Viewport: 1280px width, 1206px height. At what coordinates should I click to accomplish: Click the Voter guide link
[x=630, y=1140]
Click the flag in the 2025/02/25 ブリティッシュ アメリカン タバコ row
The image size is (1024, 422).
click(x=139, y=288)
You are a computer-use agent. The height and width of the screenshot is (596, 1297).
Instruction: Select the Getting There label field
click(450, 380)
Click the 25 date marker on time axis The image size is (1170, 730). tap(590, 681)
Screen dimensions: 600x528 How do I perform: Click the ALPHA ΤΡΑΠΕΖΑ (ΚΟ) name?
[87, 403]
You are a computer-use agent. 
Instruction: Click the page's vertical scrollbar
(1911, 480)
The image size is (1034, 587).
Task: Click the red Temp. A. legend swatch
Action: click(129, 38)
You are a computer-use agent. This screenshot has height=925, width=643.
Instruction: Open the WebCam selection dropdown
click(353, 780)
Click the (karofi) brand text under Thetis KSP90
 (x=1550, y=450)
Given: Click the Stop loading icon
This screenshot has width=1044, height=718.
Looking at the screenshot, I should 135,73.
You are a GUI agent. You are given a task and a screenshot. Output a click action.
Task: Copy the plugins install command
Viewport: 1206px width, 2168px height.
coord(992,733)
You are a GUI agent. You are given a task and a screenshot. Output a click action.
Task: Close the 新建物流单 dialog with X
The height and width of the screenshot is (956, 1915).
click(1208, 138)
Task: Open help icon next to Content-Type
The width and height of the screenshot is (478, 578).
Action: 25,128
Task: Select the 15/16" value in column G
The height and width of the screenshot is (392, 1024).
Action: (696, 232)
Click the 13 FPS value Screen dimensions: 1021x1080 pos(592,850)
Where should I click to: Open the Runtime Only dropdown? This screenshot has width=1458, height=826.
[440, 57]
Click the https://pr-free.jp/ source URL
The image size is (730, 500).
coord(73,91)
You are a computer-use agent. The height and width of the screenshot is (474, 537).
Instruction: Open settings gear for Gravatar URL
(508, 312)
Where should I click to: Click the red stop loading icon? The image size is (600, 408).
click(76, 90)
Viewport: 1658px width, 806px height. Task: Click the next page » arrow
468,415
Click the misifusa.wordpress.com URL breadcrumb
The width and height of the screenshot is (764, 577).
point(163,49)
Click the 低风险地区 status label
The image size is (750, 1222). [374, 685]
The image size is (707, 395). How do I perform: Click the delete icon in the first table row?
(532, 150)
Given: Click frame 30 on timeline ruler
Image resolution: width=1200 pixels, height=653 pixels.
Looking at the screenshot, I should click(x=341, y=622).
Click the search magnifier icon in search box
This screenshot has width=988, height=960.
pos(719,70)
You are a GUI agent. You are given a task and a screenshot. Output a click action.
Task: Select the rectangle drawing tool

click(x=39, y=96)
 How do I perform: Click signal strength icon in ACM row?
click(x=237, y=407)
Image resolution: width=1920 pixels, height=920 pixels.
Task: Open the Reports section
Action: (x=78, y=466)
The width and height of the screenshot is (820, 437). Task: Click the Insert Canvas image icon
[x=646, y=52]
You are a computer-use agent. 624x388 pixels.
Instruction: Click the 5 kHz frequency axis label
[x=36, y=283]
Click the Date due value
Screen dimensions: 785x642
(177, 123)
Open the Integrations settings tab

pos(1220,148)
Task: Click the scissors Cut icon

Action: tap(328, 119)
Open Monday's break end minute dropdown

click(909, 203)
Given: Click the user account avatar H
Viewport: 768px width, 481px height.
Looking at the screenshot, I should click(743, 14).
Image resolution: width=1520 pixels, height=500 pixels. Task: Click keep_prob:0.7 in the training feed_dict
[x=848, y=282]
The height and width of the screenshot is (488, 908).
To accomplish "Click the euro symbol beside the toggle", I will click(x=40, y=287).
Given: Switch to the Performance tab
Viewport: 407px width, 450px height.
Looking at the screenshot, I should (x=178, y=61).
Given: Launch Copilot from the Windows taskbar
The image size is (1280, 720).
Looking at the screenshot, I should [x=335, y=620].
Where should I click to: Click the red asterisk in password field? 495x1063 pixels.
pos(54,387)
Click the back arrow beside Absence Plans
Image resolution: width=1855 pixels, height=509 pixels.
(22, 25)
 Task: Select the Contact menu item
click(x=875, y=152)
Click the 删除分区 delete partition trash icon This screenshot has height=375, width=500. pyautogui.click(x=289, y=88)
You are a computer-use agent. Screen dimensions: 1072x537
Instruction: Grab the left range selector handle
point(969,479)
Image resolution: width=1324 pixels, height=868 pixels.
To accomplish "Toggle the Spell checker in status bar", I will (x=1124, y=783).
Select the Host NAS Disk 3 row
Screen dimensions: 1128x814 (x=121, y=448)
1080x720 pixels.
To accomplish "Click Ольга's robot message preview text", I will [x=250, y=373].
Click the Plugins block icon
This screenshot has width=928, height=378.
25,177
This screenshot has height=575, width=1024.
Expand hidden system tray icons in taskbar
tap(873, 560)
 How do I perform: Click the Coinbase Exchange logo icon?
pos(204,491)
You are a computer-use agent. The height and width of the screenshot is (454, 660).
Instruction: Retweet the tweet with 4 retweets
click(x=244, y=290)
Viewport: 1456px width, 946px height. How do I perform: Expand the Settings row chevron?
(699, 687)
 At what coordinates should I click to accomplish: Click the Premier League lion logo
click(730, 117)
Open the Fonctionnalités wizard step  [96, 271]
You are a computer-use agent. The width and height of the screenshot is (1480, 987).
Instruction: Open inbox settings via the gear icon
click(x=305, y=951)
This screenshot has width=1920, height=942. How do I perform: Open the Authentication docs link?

##########

- _EXERCISE INSTRUCTIONS_
Every entry must be duplicated exactly as it stands.

- _TASK SOLUTION_
Viewport: 1280px width, 1206px height. At what coordinates should I click to accomplish: Click the Voter guide link
[x=630, y=1140]
Click the flag in the 2025/02/25 ブリティッシュ アメリカン タバコ row
The image size is (1024, 422).
click(x=139, y=288)
You are a computer-use agent. The height and width of the screenshot is (596, 1297).
Instruction: Select the Getting There label field
click(450, 380)
Click the 25 date marker on time axis The image size is (1170, 730). tap(590, 681)
Screen dimensions: 600x528 How do I perform: Click the ALPHA ΤΡΑΠΕΖΑ (ΚΟ) name?
[87, 403]
You are a computer-use agent. 
Instruction: Click the page's vertical scrollbar
(1911, 480)
The image size is (1034, 587).
Task: Click the red Temp. A. legend swatch
Action: click(129, 38)
You are a computer-use agent. This screenshot has height=925, width=643.
Instruction: Open the WebCam selection dropdown
click(353, 780)
Click the (karofi) brand text under Thetis KSP90
 (x=1550, y=450)
Given: Click the Stop loading icon
This screenshot has width=1044, height=718.
Looking at the screenshot, I should 135,73.
You are a GUI agent. You are given a task and a screenshot. Output a click action.
Task: Copy the plugins install command
Viewport: 1206px width, 2168px height.
coord(992,733)
You are a GUI agent. You are given a task and a screenshot. Output a click action.
Task: Close the 新建物流单 dialog with X
The height and width of the screenshot is (956, 1915).
click(1208, 138)
Task: Open help icon next to Content-Type
The width and height of the screenshot is (478, 578).
Action: 25,128
Task: Select the 15/16" value in column G
The height and width of the screenshot is (392, 1024).
Action: (696, 232)
Click the 13 FPS value Screen dimensions: 1021x1080 pos(592,850)
Where should I click to: Open the Runtime Only dropdown? This screenshot has width=1458, height=826.
[440, 57]
Click the https://pr-free.jp/ source URL
The image size is (730, 500).
coord(73,91)
You are a computer-use agent. The height and width of the screenshot is (474, 537).
Instruction: Open settings gear for Gravatar URL
(508, 312)
Where should I click to: Click the red stop loading icon? The image size is (600, 408).
click(76, 90)
Viewport: 1658px width, 806px height. Task: Click the next page » arrow
468,415
Click the misifusa.wordpress.com URL breadcrumb
The width and height of the screenshot is (764, 577).
point(163,49)
Click the 低风险地区 status label
The image size is (750, 1222). [374, 685]
The image size is (707, 395). How do I perform: Click the delete icon in the first table row?
(532, 150)
Given: Click frame 30 on timeline ruler
Image resolution: width=1200 pixels, height=653 pixels.
Looking at the screenshot, I should click(x=341, y=622).
Click the search magnifier icon in search box
This screenshot has width=988, height=960.
pos(719,70)
You are a GUI agent. You are given a task and a screenshot. Output a click action.
Task: Select the rectangle drawing tool

click(x=39, y=96)
 How do I perform: Click signal strength icon in ACM row?
click(x=237, y=407)
Image resolution: width=1920 pixels, height=920 pixels.
Task: Open the Reports section
Action: (x=78, y=466)
The width and height of the screenshot is (820, 437). Task: Click the Insert Canvas image icon
[x=646, y=52]
You are a computer-use agent. 624x388 pixels.
Instruction: Click the 5 kHz frequency axis label
[x=36, y=283]
Click the Date due value
Screen dimensions: 785x642
(177, 123)
Open the Integrations settings tab

pos(1220,148)
Task: Click the scissors Cut icon

Action: tap(328, 119)
Open Monday's break end minute dropdown

click(909, 203)
Given: Click the user account avatar H
Viewport: 768px width, 481px height.
Looking at the screenshot, I should click(743, 14).
Image resolution: width=1520 pixels, height=500 pixels. Task: Click keep_prob:0.7 in the training feed_dict
[x=848, y=282]
The height and width of the screenshot is (488, 908).
To accomplish "Click the euro symbol beside the toggle", I will click(x=40, y=287).
Given: Switch to the Performance tab
Viewport: 407px width, 450px height.
Looking at the screenshot, I should (x=178, y=61).
Given: Launch Copilot from the Windows taskbar
The image size is (1280, 720).
Looking at the screenshot, I should [x=335, y=620].
Where should I click to: Click the red asterisk in password field? 495x1063 pixels.
pos(54,387)
Click the back arrow beside Absence Plans
Image resolution: width=1855 pixels, height=509 pixels.
(22, 25)
 Task: Select the Contact menu item
click(x=875, y=152)
Click the 删除分区 delete partition trash icon This screenshot has height=375, width=500. pyautogui.click(x=289, y=88)
You are a computer-use agent. Screen dimensions: 1072x537
Instruction: Grab the left range selector handle
point(969,479)
Image resolution: width=1324 pixels, height=868 pixels.
To accomplish "Toggle the Spell checker in status bar", I will (x=1124, y=783).
Select the Host NAS Disk 3 row
Screen dimensions: 1128x814 (x=121, y=448)
1080x720 pixels.
To accomplish "Click Ольга's robot message preview text", I will [x=250, y=373].
Click the Plugins block icon
This screenshot has width=928, height=378.
25,177
This screenshot has height=575, width=1024.
Expand hidden system tray icons in taskbar
tap(873, 560)
 How do I perform: Click the Coinbase Exchange logo icon?
pos(204,491)
You are a computer-use agent. The height and width of the screenshot is (454, 660).
Instruction: Retweet the tweet with 4 retweets
click(x=244, y=290)
Viewport: 1456px width, 946px height. How do I perform: Expand the Settings row chevron?
(699, 687)
 At what coordinates should I click to accomplish: Click the Premier League lion logo
click(730, 117)
Open the Fonctionnalités wizard step  [96, 271]
You are a computer-use agent. The width and height of the screenshot is (1480, 987).
Instruction: Open inbox settings via the gear icon
click(x=305, y=951)
This screenshot has width=1920, height=942. How do I perform: Open the Authentication docs link?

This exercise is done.